On paper, this wasn't a contest. The Huskies were favored by two touchdowns.
And yet, a banner was unfurled in the stands. "I looked up and saw, 'The Ducks are Pasadena Bound,'" said Oregon wideout Dameron Ricketts. "I thought, 'that's nice, but that's never really going to happen.'" Those daffy, delusional Duck fans.
** The Game **
Oregon held the lead from early in the 2nd quarter, when Dino Philyaw scored from 8 yards out after Ricky Whittle's 86-yard kickoff return to make it 7-3, all the way until midway through the 4th quarter. An errant pass by O'Neil had bounced off fullback Dwayne Jones, into the arms of UW corner Reggie Reser at the Oregon 20. When fullback Richard Thomas bulled over three plays later, from 10 yards out, the solid UW contingent in the east end zone erupted. The band played Tequila. The fans pointed and laughed at the cute little team in green who was now losing to the mighty Huskies.
UW led 20-17.
Then, Bailey lost his head.
Then, PJ made a freshman mistake on the kickoff. Right in front of the same UW fans.

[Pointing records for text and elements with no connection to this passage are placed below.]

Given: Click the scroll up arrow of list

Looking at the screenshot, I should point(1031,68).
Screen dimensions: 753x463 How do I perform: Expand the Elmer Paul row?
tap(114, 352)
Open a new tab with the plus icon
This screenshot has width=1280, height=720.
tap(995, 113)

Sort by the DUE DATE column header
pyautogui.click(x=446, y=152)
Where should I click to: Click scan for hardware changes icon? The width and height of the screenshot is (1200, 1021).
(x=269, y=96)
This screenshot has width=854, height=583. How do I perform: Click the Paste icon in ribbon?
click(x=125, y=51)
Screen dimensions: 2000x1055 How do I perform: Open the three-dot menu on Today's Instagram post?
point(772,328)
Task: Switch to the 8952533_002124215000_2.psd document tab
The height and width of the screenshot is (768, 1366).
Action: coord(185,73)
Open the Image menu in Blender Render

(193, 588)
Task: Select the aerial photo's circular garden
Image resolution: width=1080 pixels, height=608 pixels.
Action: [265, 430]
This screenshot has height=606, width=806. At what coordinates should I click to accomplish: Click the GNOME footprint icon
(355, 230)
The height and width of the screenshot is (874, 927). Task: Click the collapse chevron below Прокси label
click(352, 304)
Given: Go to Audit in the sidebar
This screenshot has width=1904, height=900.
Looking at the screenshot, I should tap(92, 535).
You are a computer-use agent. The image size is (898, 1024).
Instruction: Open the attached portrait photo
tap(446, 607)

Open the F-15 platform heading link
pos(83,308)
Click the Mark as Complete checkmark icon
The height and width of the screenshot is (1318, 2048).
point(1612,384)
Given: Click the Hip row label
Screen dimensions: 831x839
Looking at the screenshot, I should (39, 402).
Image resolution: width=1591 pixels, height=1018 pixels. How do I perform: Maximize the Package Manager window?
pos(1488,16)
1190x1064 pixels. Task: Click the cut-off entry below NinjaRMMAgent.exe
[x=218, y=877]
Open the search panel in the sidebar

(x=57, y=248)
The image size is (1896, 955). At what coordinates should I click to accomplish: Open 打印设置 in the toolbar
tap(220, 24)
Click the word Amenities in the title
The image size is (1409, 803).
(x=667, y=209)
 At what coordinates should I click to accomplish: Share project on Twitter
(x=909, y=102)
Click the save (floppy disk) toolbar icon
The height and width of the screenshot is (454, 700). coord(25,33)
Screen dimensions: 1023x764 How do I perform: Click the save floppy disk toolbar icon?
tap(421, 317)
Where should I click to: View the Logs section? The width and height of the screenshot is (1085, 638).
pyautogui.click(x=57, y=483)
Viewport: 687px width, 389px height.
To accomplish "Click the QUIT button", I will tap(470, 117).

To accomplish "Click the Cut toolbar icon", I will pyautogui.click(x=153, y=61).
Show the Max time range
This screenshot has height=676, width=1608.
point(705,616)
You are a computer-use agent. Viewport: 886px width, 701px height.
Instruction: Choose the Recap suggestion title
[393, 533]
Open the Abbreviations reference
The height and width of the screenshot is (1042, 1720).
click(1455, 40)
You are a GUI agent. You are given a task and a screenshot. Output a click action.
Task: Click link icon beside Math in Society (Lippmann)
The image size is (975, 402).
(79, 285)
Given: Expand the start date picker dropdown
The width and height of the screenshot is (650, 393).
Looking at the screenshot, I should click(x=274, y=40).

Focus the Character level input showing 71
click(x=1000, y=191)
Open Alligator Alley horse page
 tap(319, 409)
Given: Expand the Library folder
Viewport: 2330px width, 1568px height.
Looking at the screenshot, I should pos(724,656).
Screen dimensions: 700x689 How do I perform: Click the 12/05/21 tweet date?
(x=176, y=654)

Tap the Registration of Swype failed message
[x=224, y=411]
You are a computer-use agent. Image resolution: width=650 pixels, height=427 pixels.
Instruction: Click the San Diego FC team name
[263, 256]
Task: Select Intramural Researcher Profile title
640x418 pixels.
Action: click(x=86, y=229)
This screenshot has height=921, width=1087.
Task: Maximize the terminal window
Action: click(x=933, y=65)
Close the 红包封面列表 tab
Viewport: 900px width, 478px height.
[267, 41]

O'Neil hadn't had a good game. At this point, he was 6-of-16, for just 55 yards. And he'd just thrown that pick.
And now, he was losing. Again.
The Oregon crowd wasn't brimming with optimism; they'd seen their team lead for most of the game, seen a spectacular defensive effort that had held Kaufman in check and only allowed two drives over 60 yards, but the big bad Huskies had finally taken control. The best they could hope for was a chance for Matt Belden to get a decent punt out of the end zone, and hope that somehow UW wouldn't just start handing the ball to Kaufman and let him ice the game.
Thus did Danny O'Neil, the guy who had never led a game-winning drive, whose team had lost 5 straight to the Huskies, who had just created the turnover that put his team behind, take the field with his offense, right in front of the makeshift Dawg Pound.
98 yards to the end zone, for a team that had only gained 104 in the entire game.
** The Drive **
The Drive (Pt. 1 - Washington @ Oregon 1994) (via keeerrrttt1)
Ten plays. 98 yards. 4 minutes 30 seconds.
Dwayne Jones is redeemed, for the pass that deflected off his pads into the arms of Reser.
Danny O'Neil is redeemed, after going 4-for-4 on the game-winning drive for 68 yards and getting that critical first down on a gutsy run. He finally gets his go-ahead fourth-quarter drive.
Oregon has the lead, 24-17.
2:40 remains in The Suffering. Now, it's up to the defense.
We don't know yet if The Nine:Twenty will rise to equivalent status in Duck lore. But we do know that with that last drive, The Suffering ended.
Because The Pick could not have happened without The Drive.